Everyone will tell you, becoming a parent will see you saying goodbye to friendships because you lose common ground with people. However, don’t hang up your friendship hat just yet because new “parent” friendships are just around the corner.
You will start to make a few “couple friends” and by the time the kids start school you’ll have friendships with some parents at the school drop off and pick up times, too. It’s now that you’ll realise that building a strong friendship with those couples and parents may take a little more effort than they did when you were in school, Uni or the workplace.
From personal experience, it’s usually the fathers who have the worst end of the stick when it comes to friendships. Generally, Dads go to work all day and then come home and be parents. There’s not really any time to put effort into building friendships and this can often have them feeling down about themselves (not that they would ever admit that!).
We’ve put together a few suggestions on how to build those couple friendships up and get you both socialising again.

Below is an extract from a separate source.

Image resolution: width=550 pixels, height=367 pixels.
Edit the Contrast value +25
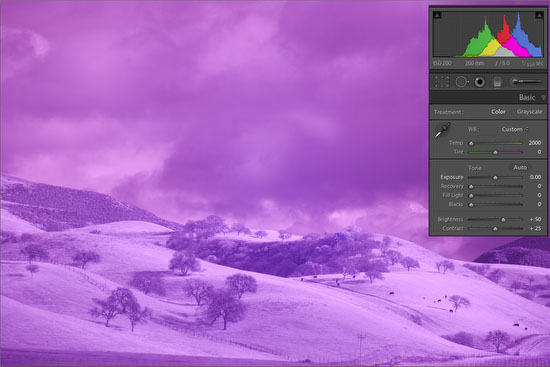point(535,228)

Building “couple” friendships
- Host a monthly couples games night (alternating each month on where the games night is held and who is hosting)
- Organise a fortnightly Friday BBQ night where all the kids can hang out and play while the parents cook dinner and have a few beverages of their choice (alcohol or not. psst- we’ve heard wine is a great social lubricant 😉 )

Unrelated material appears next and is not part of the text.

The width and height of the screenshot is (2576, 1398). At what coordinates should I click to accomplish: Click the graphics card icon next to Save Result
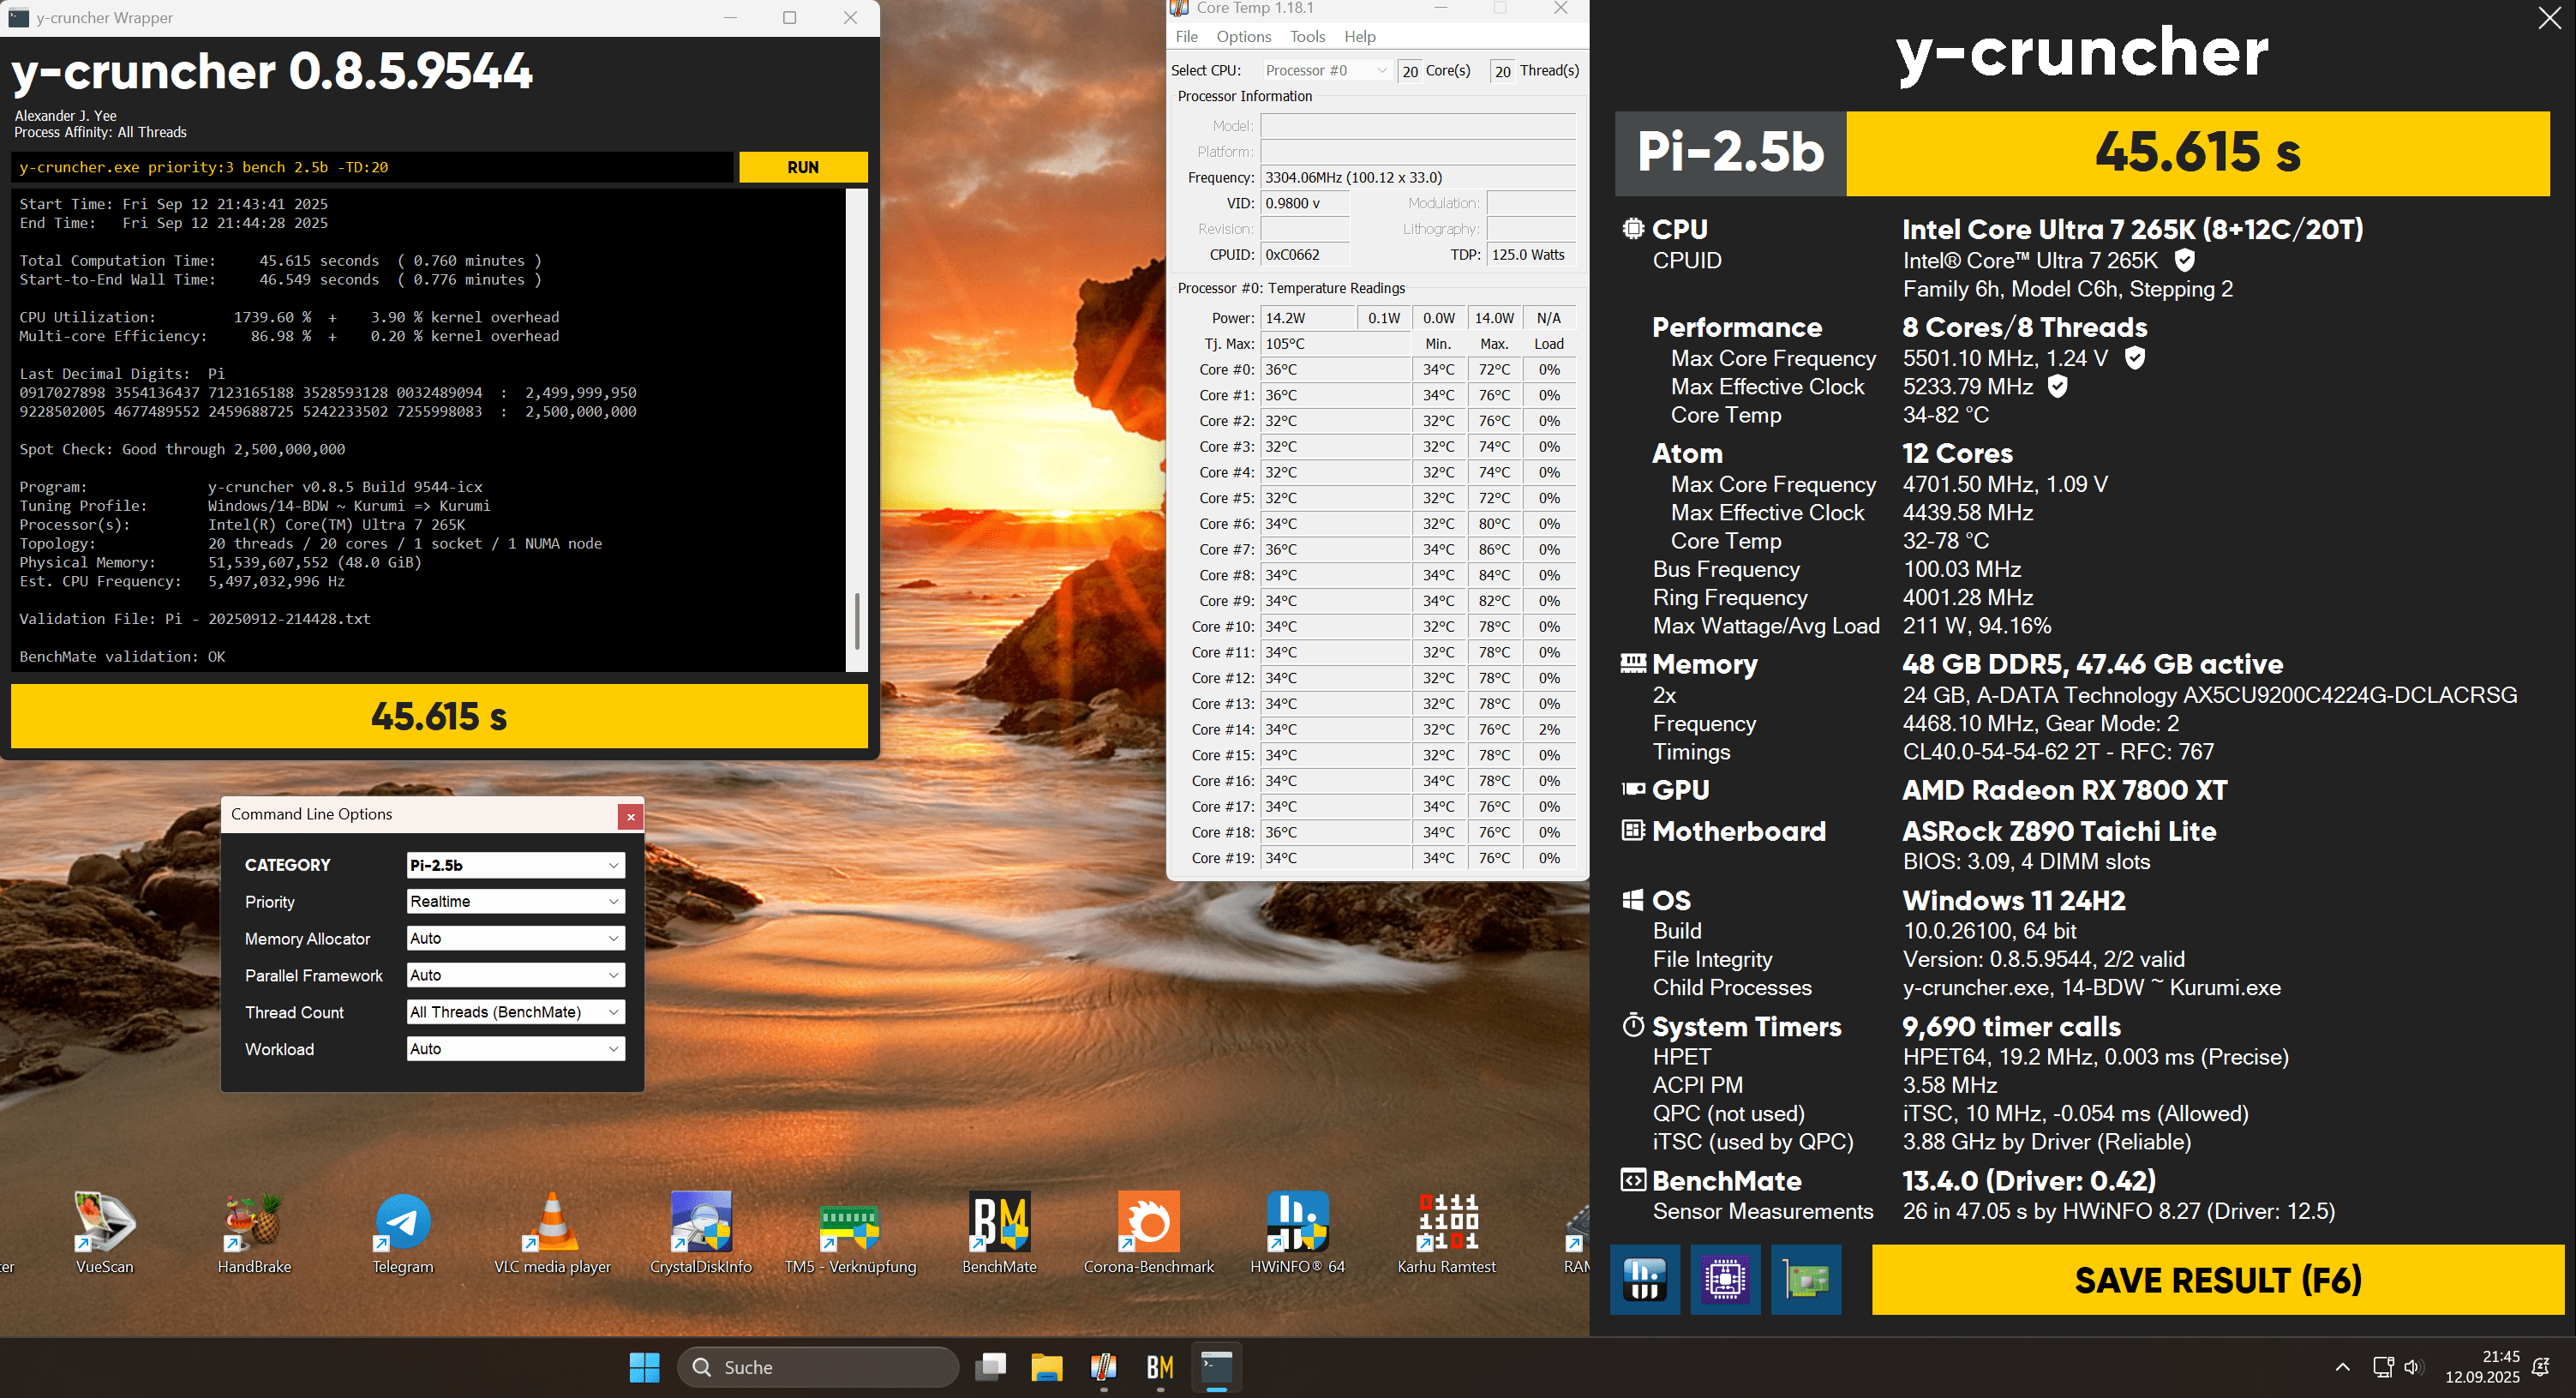point(1805,1279)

- Plan a couples dinner party- There are so many ideas that a simple google search will reveal. An example you ask? Try a murder mystery dinner party!
- Find a common interest and start attending those things as a group (ie. car racing, football, hiking, camping etc)

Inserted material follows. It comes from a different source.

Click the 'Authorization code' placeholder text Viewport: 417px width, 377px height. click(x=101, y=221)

Whatever you come up with to do, be sure to make the effort at least once a month so your friendships can start to blossom. By building a group of couple friendships, you will also help your children grow up with great social skills and some awesome memories of hanging out with other kids while their parents actually had fun!
After a few meets, the friendships will start to take a more natural flow and organising catch ups won’t feel like such an effort. It’s vitally important for our children to see that being their parents isn’t taking away from our lives and happiness. They notice these things weather you realise or not. So good luck on building those friendships and start finding yourselves again!